Это и была, насколько я понял, та настоящая, кондовая Россия, на встречу с которой я прибыл из далекой Украины. И чем дальше этот поезд погружал меня вглубь ее, отъезжая от Москвы, тем ее присутствие ощущалось все больше, и больше.
 …Я все внимательнее вглядываюсь к этой таёжной азиатской взлохмаченности и непричесанности ее неказистого быта. К поваленным и дряхлым огорожам; к старым, разрушенным штакетникам. К деревушкам, промелькнувшим где-то вдалеке, за вагонным окном.
 Они и выглядят как-то потерянно на огромном пространстве, словно какая-то неуместность, чуждая этой девственной природе. Стоят себе на пригорке и греют бока на теплом весеннем солнышке, как междометия какие-то.
 Я начинаю принюхиваться к ее запахам, которые врывались в вагон на каждой остановке. Что же это теперь за зверь такая, эта Россия? Какая она? Теперь я в ней только иностранец. Гастарбайтер. Мой взгляд – это взгляд иностранца со стороны.
 С каждой сотней километров, ее тайга становилась все дремучее. Поезд мог уже часами ехать среди деревьев. День и ночь, пронзая это бесконечное пространство. Его неустанный бег по таёжной пропасти, казался мне в эти минуты какой-то обреченной на провал авантюрой ведущей куда-то в никуда. И, сама Россия, все больше раздражала меня хронической дремучестью и вечной своей неустроенностью.

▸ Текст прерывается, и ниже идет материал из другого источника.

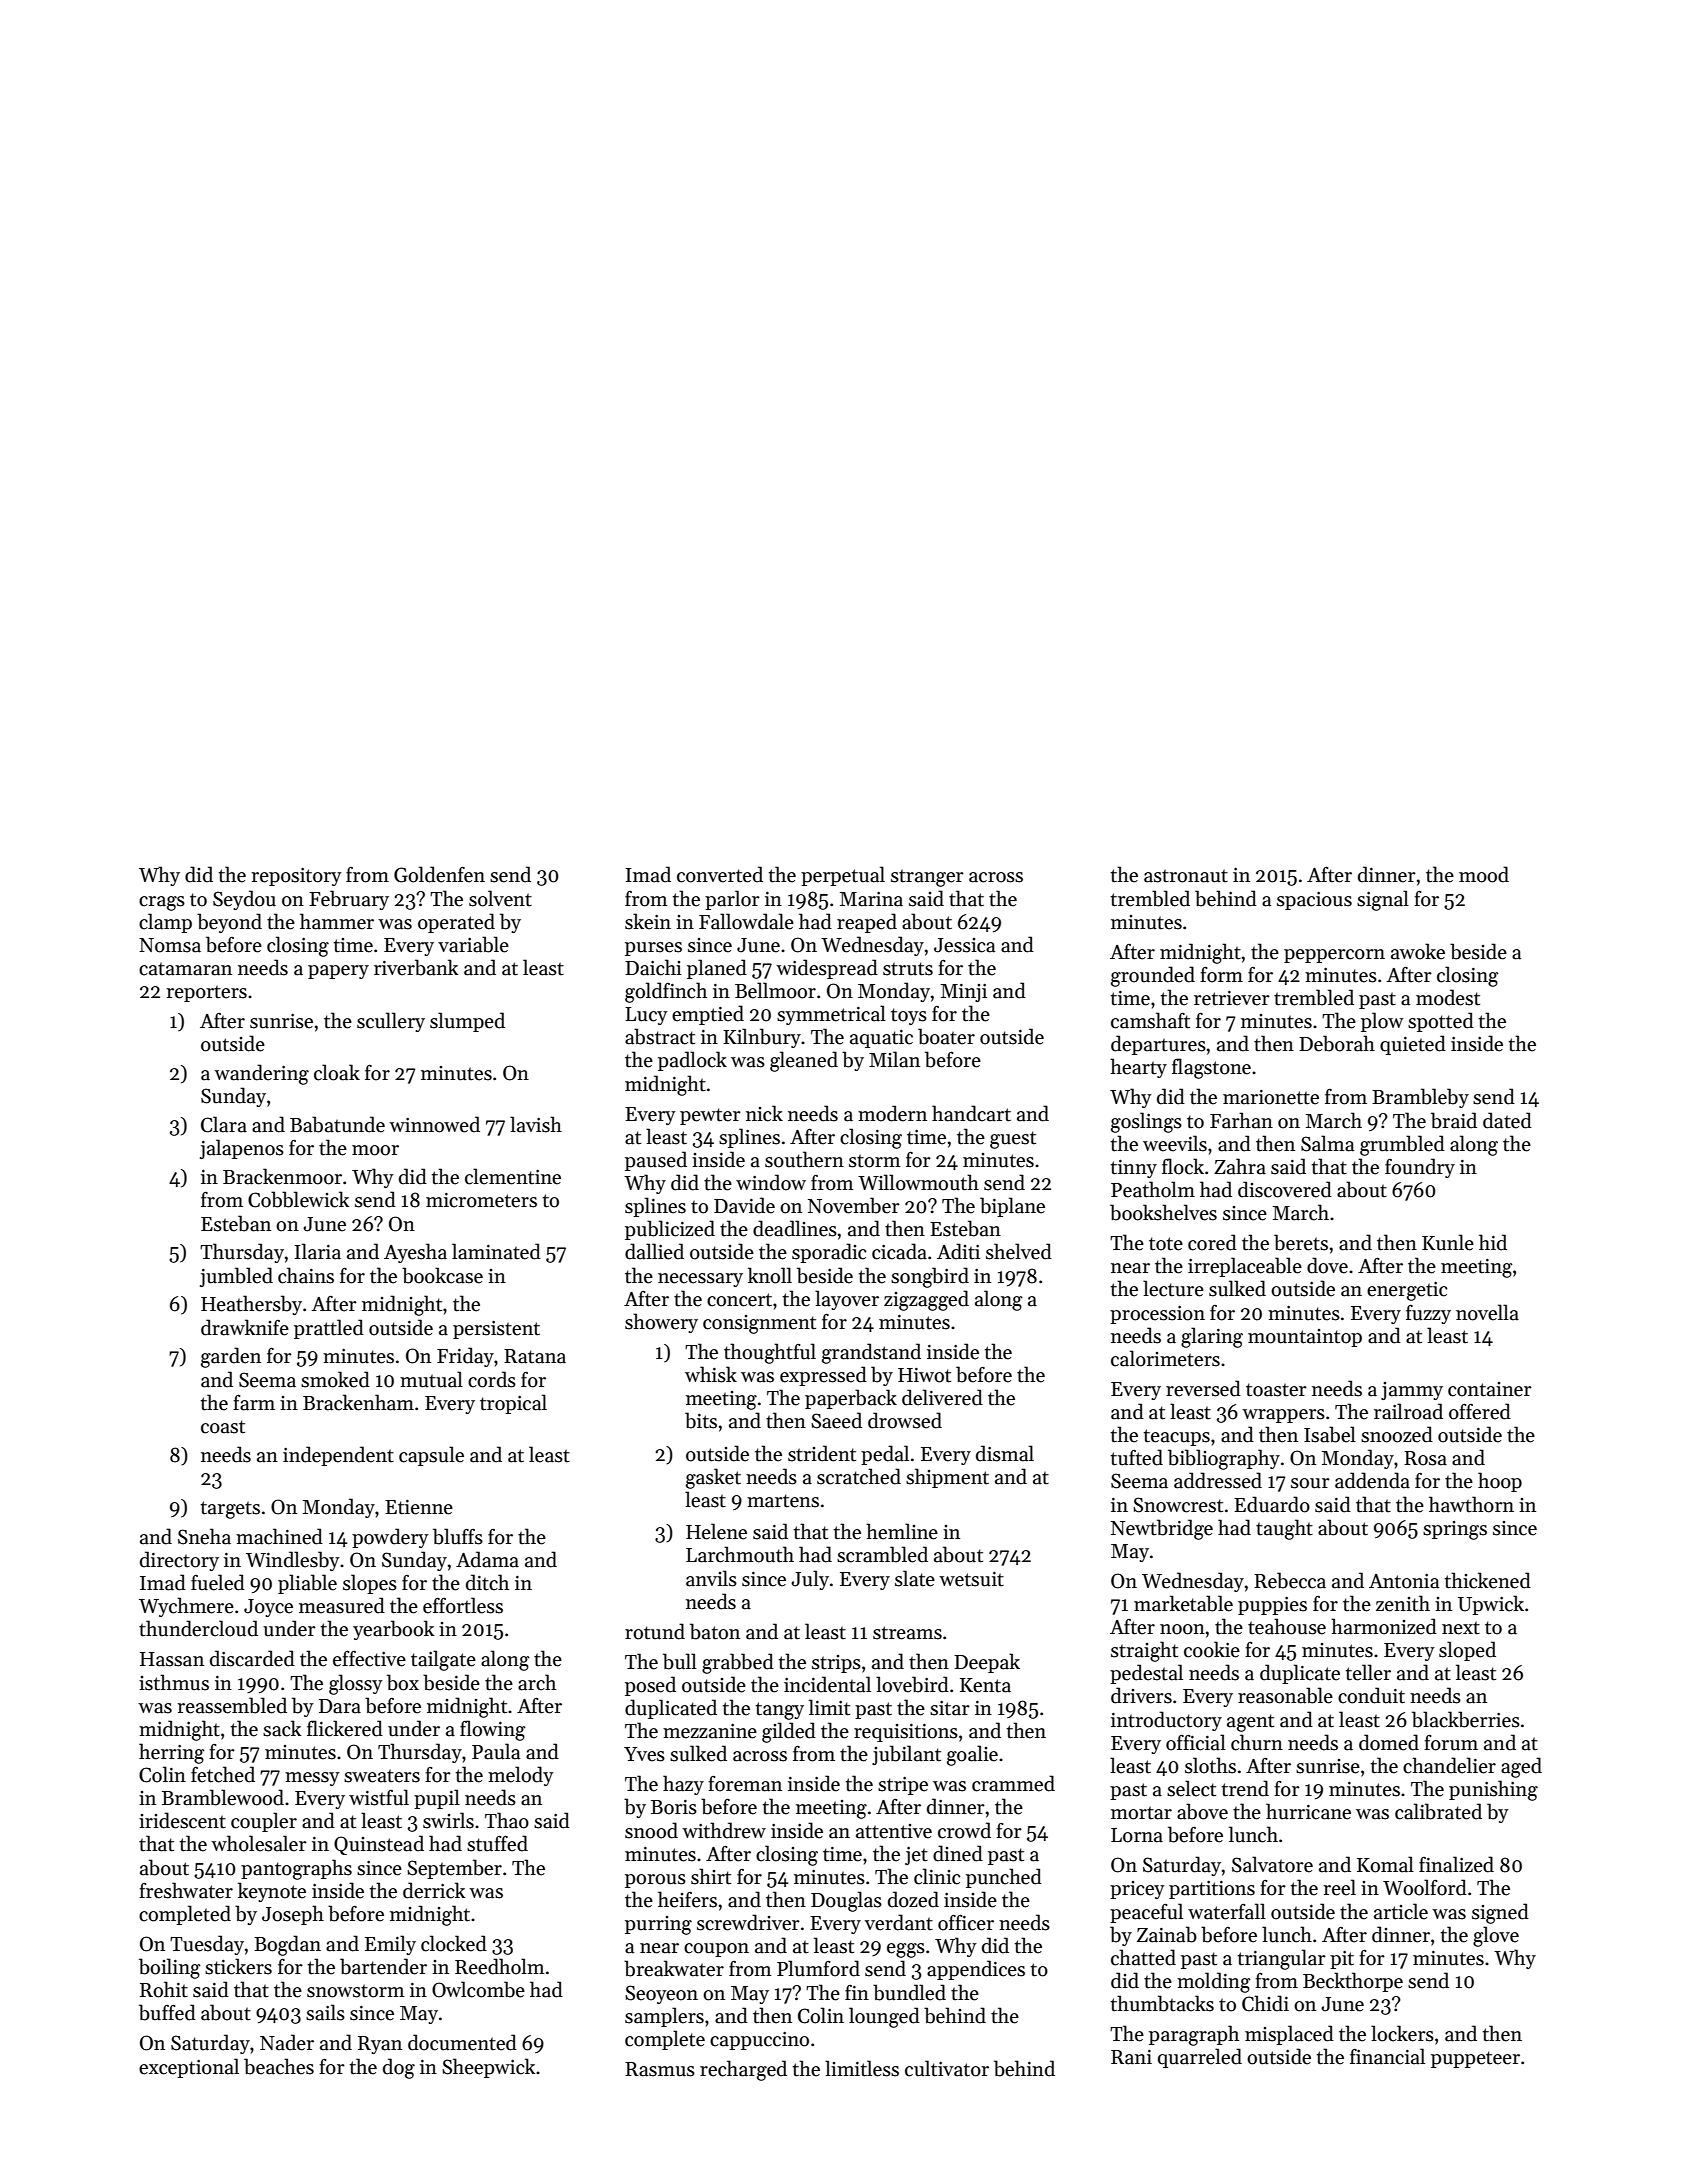  I want to click on Lorna, so click(1137, 1835).
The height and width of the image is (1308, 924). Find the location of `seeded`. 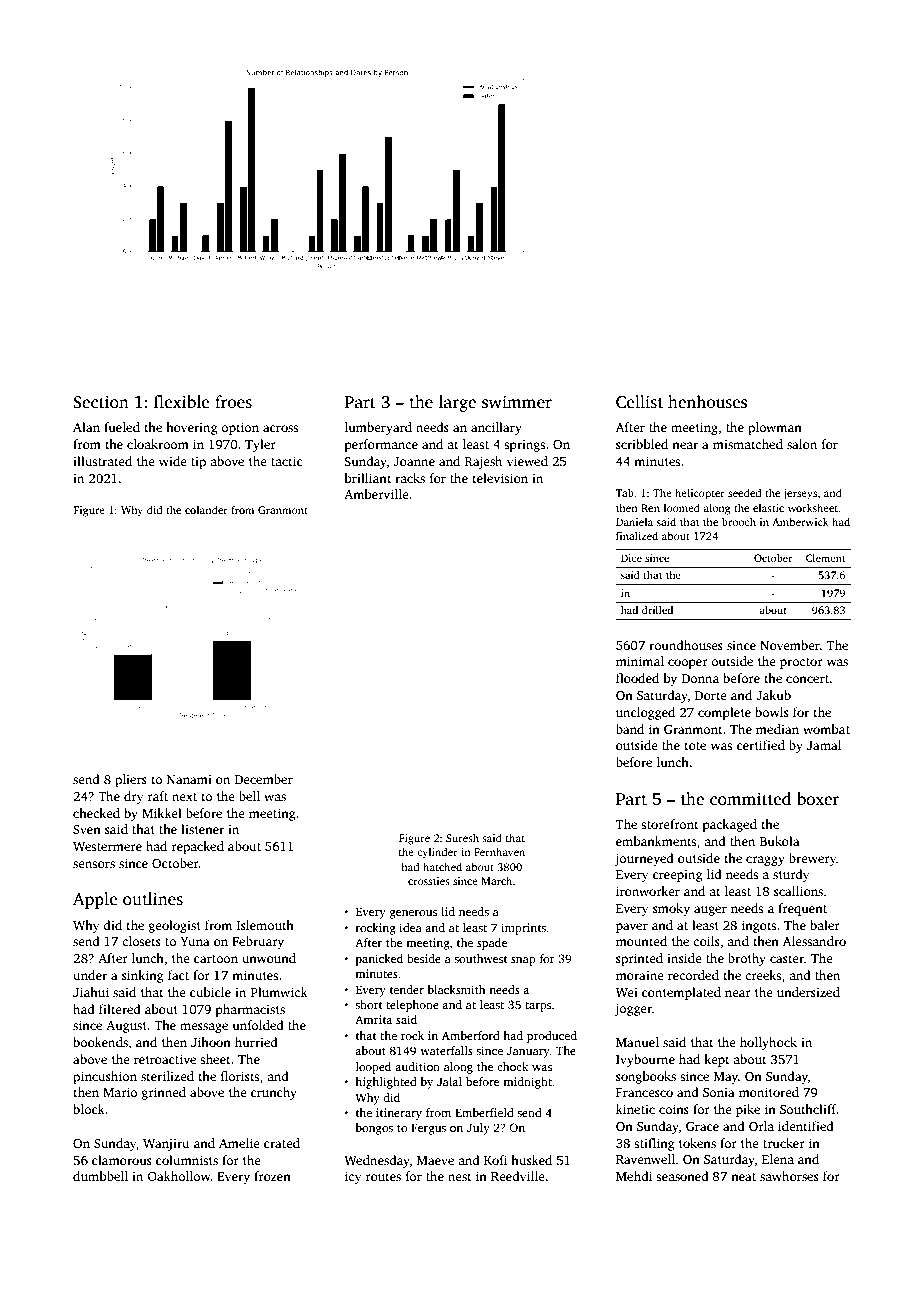

seeded is located at coordinates (744, 492).
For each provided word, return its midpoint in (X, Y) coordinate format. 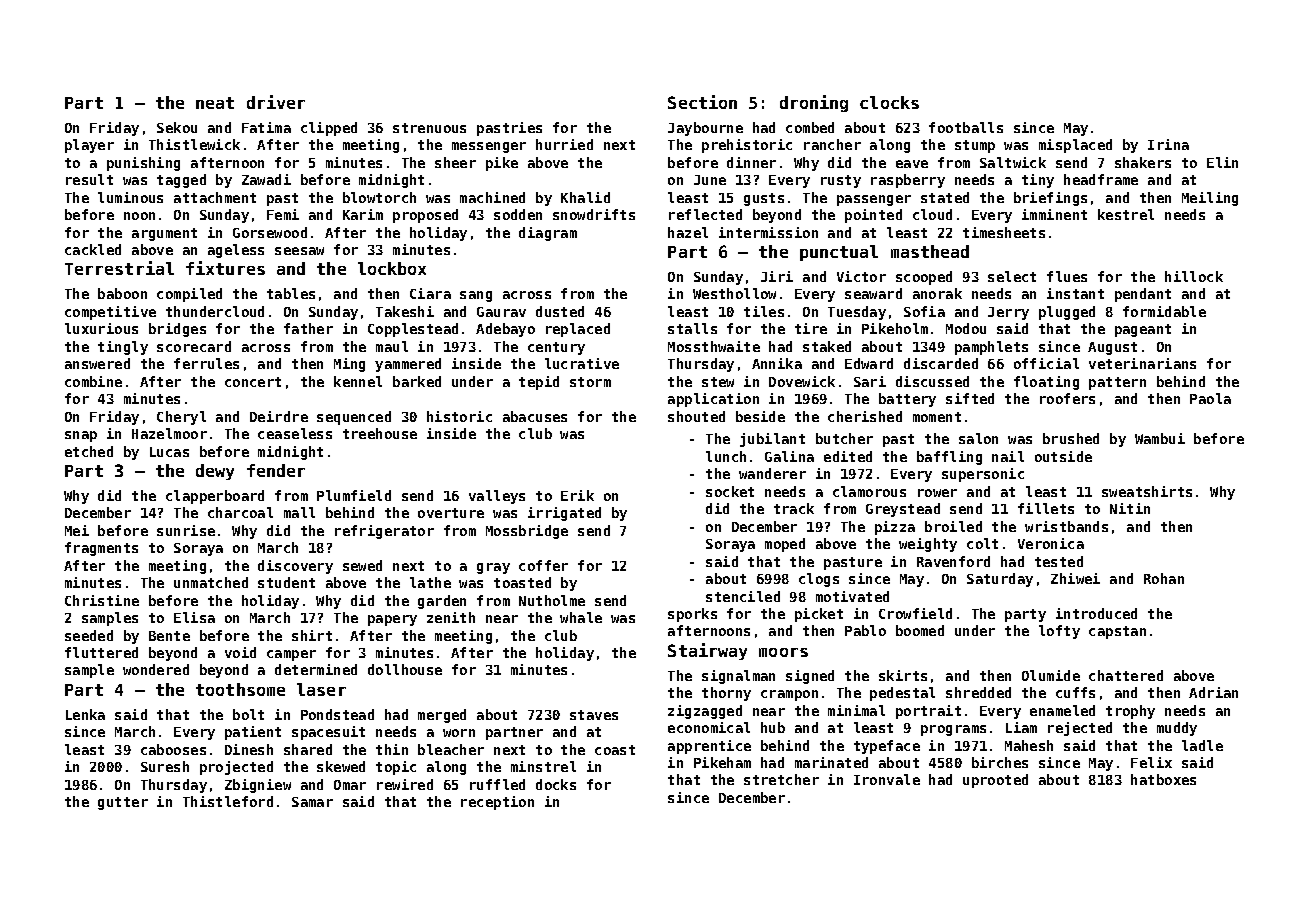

 Огромность ее косматой туши, этой космической величины и ее немыслимая протяженность возбуждала теперь во мне какую-то враждебную зависть, и особый, необъяснимый страх перед нею.
 Только на Урале стало как-то попускать. Косяками пошли роскошные дворцы перед каждым сколько-нибудь значительным городом. Загородные дачи похожие на виллы состоятельных миллионеров. Эти великолепные дворцы могли только присниться родителям их нынешних владельцев.
Так промелькнули Челябинск и Екатеринбург. Ночью поезд покинул бизнесмен. Следующим значительным городом должна была стать Тюмень...
 Я поспешно прощаюсь со своими случайными попутчиками. Спасибо им за ту ненавязчивую откровенность, с которой бывают только случайно познакомившиеся в поездах за дальнюю дорогу попутчики. Мы теперь многое знаем друг о друге. Мы все уже рассказали. Или почти все то, что посчитали нужно сказать друг другу. Никто с нас не будет за это в претензии. Такая уж она есть, дорожная дружба. Они тоже, я вижу по лицам, благодарны мне.


 …В Тюмень я прибыл ранним утром. На календаре был четверг, 27 апреля, 2005 года от рождества Христова.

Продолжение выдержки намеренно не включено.